15-Year Old Kid Invents Early Cancer Detection Tool

    June 18, 2012
    Amanda Crum

In news that will probably make you feel like a worthless lump of a human being, a 15-year old high-school Freshman from Maryland has created a paper test strip for detecting cancer in its very early stages, and is being hailed as the nation’s next great scientific mind.

Jack Andraka says he got the idea for the test strip–which is dipped in a solution of carbon nanotubes coated in antibodies that are designed to attract a specific virus or protein–while sitting in Biology class, and shopped his idea around to more than 200 researchers before finding one at Johns Hopkins University who would let him use their lab for his studies. What he found was that the paper strips were 100% accurate, but more than that, they targeted cancer cells way before the disease would become invasive. Because Andraka used pancreatic cancer as his main focus of study, those findings were of particular interest, because pancreatic cancer has an alarming 5% survival rate. However, ovarian and lung cancer can also be detected with the strips because of their reliable biomarkers.

The good news doesn’t stop there. These paper strips are thousands of times less expensive than the current tests used for detection and around 400 times more sensitive, meaning doctors can seek out dangerous cells faster, cheaper, and more accurately than ever before.

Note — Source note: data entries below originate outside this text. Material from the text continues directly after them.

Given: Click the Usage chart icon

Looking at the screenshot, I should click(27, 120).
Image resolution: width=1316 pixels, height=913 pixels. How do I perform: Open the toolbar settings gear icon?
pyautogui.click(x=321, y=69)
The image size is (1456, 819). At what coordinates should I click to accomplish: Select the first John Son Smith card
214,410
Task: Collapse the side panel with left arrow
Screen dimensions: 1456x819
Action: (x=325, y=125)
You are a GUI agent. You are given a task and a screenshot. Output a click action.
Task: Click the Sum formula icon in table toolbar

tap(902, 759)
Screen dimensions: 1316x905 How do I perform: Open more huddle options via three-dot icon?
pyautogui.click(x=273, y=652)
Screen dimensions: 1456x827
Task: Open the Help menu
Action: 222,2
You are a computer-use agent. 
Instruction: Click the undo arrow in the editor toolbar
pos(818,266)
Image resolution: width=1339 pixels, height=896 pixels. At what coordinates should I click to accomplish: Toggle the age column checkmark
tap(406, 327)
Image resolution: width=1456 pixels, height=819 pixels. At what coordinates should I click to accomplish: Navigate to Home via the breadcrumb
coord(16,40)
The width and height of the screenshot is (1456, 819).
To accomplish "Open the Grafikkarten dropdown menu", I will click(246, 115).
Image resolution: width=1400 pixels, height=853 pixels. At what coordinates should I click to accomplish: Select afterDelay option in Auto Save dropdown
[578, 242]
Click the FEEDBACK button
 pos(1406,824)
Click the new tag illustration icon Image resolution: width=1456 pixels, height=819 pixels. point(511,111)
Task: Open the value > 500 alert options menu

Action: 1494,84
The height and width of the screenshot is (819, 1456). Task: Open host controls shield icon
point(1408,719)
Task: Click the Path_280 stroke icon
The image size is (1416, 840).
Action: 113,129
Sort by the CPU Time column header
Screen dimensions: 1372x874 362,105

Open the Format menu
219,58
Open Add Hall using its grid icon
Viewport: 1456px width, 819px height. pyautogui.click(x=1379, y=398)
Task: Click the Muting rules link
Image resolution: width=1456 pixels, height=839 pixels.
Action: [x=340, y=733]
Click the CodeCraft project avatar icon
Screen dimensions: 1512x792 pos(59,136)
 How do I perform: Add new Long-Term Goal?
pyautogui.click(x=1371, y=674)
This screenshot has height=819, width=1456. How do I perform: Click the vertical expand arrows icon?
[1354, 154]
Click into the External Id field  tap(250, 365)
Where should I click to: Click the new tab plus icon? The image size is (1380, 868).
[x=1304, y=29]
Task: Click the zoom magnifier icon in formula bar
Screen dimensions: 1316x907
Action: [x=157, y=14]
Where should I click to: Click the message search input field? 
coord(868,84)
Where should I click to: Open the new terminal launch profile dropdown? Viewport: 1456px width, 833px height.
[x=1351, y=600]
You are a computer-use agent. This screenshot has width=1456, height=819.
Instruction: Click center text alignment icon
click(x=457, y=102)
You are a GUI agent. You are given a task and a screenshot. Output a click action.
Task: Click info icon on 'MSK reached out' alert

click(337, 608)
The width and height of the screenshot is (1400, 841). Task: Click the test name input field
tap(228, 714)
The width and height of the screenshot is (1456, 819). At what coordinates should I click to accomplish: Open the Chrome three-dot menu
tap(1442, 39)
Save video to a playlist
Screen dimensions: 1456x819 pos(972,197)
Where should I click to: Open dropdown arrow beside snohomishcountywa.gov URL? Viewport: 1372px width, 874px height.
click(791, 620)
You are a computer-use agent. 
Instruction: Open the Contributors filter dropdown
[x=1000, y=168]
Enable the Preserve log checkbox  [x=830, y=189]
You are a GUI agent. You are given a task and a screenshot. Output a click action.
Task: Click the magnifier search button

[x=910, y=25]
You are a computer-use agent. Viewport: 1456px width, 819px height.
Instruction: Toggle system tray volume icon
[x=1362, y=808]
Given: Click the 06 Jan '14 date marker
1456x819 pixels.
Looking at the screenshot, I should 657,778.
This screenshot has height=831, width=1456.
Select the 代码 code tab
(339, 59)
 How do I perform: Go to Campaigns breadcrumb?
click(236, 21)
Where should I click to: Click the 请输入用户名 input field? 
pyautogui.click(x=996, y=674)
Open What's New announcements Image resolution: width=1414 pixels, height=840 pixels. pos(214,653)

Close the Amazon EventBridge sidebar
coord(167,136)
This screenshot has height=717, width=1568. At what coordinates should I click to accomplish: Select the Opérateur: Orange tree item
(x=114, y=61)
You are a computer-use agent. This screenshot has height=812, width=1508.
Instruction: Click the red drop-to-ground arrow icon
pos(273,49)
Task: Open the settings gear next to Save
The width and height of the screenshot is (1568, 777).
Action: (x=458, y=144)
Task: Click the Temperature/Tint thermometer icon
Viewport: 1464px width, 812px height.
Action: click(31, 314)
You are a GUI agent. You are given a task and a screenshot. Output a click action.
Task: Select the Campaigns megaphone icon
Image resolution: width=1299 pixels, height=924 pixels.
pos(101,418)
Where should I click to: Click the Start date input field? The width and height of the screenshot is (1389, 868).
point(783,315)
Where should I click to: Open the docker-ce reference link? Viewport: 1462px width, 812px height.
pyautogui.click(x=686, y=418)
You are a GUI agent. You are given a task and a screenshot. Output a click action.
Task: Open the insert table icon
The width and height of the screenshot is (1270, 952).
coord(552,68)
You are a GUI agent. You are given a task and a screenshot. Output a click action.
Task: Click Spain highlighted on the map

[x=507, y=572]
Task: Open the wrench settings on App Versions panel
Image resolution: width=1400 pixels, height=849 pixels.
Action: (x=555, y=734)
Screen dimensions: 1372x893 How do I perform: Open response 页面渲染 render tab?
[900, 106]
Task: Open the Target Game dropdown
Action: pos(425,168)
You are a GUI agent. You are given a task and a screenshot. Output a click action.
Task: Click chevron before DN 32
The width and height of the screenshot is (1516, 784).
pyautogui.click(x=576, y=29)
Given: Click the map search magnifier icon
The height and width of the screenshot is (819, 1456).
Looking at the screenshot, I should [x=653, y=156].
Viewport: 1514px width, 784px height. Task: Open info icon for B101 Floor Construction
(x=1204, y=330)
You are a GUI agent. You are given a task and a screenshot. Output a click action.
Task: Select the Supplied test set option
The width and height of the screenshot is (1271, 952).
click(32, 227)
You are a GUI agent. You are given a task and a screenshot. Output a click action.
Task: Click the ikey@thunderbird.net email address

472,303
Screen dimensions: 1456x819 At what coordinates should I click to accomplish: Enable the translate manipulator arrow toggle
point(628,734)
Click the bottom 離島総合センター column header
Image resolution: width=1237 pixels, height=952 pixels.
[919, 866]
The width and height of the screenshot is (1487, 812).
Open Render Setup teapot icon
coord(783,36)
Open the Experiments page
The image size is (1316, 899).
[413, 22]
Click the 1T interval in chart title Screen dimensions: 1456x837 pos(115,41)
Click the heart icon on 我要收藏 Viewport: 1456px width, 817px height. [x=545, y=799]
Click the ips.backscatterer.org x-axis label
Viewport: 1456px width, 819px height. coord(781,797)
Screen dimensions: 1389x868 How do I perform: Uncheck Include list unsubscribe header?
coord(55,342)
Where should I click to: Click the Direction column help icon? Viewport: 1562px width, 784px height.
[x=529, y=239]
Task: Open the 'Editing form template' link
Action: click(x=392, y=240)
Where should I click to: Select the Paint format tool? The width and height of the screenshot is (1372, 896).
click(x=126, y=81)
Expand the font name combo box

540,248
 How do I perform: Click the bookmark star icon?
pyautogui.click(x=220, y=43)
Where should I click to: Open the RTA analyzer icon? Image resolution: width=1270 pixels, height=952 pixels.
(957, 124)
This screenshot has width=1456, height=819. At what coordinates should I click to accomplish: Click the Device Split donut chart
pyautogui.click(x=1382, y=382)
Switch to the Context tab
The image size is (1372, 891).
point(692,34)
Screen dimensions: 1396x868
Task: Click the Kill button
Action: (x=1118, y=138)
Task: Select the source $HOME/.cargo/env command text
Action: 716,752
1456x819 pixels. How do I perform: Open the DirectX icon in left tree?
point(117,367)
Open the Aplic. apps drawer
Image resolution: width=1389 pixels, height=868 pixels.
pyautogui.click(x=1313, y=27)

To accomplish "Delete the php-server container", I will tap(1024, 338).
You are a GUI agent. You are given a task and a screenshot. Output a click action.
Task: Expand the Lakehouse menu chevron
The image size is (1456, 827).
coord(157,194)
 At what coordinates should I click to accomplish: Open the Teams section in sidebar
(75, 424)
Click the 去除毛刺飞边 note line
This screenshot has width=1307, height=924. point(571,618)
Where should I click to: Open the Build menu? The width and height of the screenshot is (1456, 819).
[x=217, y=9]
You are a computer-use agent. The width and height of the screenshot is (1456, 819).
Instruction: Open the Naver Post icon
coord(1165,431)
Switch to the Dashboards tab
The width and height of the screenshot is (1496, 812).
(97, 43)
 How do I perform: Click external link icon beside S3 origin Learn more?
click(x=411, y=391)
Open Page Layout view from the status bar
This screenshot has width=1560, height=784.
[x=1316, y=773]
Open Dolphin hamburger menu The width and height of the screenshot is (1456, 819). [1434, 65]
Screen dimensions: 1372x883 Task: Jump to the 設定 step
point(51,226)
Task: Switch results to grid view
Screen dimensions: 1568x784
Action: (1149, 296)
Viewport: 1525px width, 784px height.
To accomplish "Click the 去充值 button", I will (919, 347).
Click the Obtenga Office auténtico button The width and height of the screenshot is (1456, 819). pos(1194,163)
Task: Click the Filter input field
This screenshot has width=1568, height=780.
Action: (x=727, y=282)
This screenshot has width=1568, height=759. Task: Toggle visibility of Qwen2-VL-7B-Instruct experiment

Andraka has already won the prestigious grand prize at the Intel International Science And Engineering Fair and has presented his findings at a TED Talk, which is kind of a big deal in the science world (if you’re unfamiliar with the Ted Talks, look them up. Each one is led by a different person on a different topic, but they are all extremely interesting. You can find them streaming on Netflix, among other places). He’s also patented his discovery, and says if things go well he will be working on starting his own company soon for further development. High school, apparently, will have to wait.